[Stored data]
---*---

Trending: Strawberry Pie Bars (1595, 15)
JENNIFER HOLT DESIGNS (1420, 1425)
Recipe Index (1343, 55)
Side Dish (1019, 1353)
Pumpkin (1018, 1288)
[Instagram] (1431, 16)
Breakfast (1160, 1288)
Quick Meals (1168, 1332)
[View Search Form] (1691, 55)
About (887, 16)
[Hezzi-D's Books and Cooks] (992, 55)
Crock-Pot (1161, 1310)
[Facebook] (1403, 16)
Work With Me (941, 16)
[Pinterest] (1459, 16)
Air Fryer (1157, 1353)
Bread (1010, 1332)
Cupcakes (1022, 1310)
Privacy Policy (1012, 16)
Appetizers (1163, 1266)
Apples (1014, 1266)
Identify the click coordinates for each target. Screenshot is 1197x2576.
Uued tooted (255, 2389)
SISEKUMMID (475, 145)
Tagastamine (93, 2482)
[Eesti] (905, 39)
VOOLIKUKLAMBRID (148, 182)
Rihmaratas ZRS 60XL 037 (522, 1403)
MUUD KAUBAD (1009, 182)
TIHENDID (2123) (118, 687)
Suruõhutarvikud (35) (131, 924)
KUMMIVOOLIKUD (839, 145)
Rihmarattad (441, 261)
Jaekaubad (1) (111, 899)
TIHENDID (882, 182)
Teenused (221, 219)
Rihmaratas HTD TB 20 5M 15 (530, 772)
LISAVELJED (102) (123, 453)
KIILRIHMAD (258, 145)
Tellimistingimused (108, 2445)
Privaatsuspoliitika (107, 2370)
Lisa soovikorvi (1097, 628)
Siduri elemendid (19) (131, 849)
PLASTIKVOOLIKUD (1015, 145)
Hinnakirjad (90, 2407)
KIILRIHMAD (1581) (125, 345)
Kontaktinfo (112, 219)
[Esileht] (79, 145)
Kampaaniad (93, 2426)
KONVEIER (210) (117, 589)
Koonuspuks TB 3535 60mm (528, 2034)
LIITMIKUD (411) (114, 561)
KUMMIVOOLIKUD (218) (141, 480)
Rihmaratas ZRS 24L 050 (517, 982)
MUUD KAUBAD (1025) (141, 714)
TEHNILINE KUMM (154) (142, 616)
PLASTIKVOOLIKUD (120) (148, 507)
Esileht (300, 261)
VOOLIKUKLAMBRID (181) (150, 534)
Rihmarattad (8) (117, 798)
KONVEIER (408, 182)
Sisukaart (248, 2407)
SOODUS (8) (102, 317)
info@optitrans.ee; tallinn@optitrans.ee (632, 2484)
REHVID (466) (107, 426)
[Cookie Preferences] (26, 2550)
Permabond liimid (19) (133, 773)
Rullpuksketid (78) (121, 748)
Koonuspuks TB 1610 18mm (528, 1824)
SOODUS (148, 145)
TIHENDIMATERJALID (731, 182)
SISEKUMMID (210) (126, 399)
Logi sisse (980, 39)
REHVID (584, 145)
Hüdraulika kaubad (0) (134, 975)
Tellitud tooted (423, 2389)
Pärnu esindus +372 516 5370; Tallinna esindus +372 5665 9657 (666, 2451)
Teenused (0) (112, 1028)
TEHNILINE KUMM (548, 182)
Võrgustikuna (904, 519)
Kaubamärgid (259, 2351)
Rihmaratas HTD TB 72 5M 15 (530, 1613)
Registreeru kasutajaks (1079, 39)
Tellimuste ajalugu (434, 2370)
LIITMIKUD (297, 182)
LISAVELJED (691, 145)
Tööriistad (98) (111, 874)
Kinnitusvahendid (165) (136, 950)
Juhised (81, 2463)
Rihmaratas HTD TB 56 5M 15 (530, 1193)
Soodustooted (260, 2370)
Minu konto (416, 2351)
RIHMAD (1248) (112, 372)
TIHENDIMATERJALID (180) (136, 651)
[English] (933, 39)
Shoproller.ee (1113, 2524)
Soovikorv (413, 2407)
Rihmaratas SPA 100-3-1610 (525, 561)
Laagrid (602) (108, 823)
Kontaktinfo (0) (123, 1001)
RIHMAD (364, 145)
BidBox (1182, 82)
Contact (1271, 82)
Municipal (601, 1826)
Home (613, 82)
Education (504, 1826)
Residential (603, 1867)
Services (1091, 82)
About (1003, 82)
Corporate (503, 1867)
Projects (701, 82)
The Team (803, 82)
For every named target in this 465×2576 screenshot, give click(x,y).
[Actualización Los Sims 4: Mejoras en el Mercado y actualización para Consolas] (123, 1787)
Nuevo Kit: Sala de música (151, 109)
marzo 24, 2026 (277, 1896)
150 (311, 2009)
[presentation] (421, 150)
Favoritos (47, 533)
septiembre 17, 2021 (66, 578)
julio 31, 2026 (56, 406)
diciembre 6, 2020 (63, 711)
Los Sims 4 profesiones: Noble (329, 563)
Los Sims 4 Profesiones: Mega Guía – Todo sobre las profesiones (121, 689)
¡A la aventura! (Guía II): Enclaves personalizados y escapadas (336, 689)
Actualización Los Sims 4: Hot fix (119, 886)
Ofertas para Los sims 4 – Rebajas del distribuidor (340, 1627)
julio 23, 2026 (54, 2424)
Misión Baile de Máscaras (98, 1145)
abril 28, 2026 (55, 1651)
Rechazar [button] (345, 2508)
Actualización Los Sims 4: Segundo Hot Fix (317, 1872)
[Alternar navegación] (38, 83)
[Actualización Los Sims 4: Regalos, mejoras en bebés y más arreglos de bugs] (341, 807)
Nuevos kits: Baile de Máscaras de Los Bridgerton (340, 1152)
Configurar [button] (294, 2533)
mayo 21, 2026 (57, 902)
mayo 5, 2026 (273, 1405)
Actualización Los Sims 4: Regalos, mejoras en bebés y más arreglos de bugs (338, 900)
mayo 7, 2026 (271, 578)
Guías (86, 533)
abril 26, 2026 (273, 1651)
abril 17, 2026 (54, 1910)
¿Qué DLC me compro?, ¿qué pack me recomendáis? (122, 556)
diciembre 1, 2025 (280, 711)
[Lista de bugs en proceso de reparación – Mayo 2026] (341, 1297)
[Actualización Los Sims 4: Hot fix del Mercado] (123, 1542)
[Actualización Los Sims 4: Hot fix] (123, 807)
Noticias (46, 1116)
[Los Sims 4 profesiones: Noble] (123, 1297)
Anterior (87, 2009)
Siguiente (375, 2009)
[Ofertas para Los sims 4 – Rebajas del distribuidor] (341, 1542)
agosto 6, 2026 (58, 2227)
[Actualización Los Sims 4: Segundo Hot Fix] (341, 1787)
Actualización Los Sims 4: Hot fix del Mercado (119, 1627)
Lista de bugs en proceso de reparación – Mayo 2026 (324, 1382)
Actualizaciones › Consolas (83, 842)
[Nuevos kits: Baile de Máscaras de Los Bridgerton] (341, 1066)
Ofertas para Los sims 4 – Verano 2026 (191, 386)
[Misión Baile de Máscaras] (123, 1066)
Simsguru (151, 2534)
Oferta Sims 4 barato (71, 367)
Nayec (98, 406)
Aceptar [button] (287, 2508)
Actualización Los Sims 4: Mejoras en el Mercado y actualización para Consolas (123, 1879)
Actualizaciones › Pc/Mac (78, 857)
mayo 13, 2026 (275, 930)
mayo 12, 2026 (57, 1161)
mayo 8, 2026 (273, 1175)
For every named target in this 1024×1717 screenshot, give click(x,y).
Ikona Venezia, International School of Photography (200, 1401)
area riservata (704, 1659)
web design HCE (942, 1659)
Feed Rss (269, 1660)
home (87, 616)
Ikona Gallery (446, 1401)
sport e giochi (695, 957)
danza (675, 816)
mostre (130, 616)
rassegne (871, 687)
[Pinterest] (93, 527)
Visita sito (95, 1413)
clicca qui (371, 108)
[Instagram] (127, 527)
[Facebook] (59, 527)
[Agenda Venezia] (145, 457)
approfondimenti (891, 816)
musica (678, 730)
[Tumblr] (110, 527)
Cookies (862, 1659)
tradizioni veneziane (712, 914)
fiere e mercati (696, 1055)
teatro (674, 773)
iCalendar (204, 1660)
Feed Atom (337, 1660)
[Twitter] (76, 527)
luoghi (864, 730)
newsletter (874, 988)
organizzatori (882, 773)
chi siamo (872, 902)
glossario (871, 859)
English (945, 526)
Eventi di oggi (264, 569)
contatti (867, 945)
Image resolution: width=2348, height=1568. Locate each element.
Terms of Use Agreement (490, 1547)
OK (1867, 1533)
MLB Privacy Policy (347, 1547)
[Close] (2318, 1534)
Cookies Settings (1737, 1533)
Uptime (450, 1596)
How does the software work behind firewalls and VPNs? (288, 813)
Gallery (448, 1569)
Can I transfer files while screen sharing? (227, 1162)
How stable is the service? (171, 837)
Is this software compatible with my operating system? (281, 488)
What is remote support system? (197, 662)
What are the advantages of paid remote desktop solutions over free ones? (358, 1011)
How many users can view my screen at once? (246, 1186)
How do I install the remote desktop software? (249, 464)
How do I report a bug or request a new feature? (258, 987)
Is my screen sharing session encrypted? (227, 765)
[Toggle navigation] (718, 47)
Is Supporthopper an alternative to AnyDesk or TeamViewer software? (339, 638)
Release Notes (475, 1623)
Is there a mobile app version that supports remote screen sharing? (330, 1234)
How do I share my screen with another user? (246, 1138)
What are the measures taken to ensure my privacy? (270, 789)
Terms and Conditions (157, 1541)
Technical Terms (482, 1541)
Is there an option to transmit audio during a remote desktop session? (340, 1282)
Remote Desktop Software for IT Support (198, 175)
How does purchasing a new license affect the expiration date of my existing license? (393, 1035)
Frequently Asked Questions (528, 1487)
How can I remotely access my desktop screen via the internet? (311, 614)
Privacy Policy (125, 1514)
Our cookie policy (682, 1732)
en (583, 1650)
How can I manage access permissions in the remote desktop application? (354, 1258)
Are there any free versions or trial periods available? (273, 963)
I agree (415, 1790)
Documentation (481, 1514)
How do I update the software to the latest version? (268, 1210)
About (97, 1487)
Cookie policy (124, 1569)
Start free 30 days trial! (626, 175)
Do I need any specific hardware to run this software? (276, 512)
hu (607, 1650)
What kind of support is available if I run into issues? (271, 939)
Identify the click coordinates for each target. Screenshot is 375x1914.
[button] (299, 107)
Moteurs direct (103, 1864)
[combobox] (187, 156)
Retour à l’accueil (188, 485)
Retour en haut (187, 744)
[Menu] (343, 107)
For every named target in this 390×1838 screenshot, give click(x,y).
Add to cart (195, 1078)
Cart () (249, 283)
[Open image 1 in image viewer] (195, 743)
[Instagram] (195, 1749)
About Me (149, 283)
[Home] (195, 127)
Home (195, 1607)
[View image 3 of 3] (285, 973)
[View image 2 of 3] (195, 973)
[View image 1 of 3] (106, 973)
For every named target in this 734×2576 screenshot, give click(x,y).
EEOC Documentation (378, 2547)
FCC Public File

---*---

▶ What needs to be done:
Reproduce exactly the entries above, limited to the lines from the one with "TIHENDIMATERJALID (180) (136, 651)" through the one with "diciembre 1, 2025 (280, 711)", both included.

▶ The completed task:
TIHENDIMATERJALID (180) (136, 651)
[English] (933, 39)
Shoproller.ee (1113, 2524)
Soovikorv (413, 2407)
Rihmaratas SPA 100-3-1610 (525, 561)
Laagrid (602) (108, 823)
Kontaktinfo (0) (123, 1001)
RIHMAD (364, 145)
BidBox (1182, 82)
Contact (1271, 82)
Municipal (601, 1826)
Home (613, 82)
Education (504, 1826)
Residential (603, 1867)
Services (1091, 82)
About (1003, 82)
Corporate (503, 1867)
Projects (701, 82)
The Team (803, 82)
For every named target in this 465×2576 screenshot, give click(x,y).
[Actualización Los Sims 4: Mejoras en el Mercado y actualización para Consolas] (123, 1787)
Nuevo Kit: Sala de música (151, 109)
marzo 24, 2026 (277, 1896)
150 (311, 2009)
[presentation] (421, 150)
Favoritos (47, 533)
septiembre 17, 2021 (66, 578)
julio 31, 2026 (56, 406)
diciembre 6, 2020 (63, 711)
Los Sims 4 profesiones: Noble (329, 563)
Los Sims 4 Profesiones: Mega Guía – Todo sobre las profesiones (121, 689)
¡A la aventura! (Guía II): Enclaves personalizados y escapadas (336, 689)
Actualización Los Sims 4: Hot fix (119, 886)
Ofertas para Los sims 4 – Rebajas del distribuidor (340, 1627)
julio 23, 2026 (54, 2424)
Misión Baile de Máscaras (98, 1145)
abril 28, 2026 (55, 1651)
Rechazar [button] (345, 2508)
Actualización Los Sims 4: Segundo Hot Fix (317, 1872)
[Alternar navegación] (38, 83)
[Actualización Los Sims 4: Regalos, mejoras en bebés y más arreglos de bugs] (341, 807)
Nuevos kits: Baile de Máscaras de Los Bridgerton (340, 1152)
Configurar [button] (294, 2533)
mayo 21, 2026 (57, 902)
mayo 5, 2026 (273, 1405)
Actualización Los Sims 4: Regalos, mejoras en bebés y más arreglos de bugs (338, 900)
mayo 7, 2026 (271, 578)
Guías (86, 533)
abril 26, 2026 (273, 1651)
abril 17, 2026 (54, 1910)
¿Qué DLC me compro?, ¿qué pack me recomendáis? (122, 556)
diciembre 1, 2025 (280, 711)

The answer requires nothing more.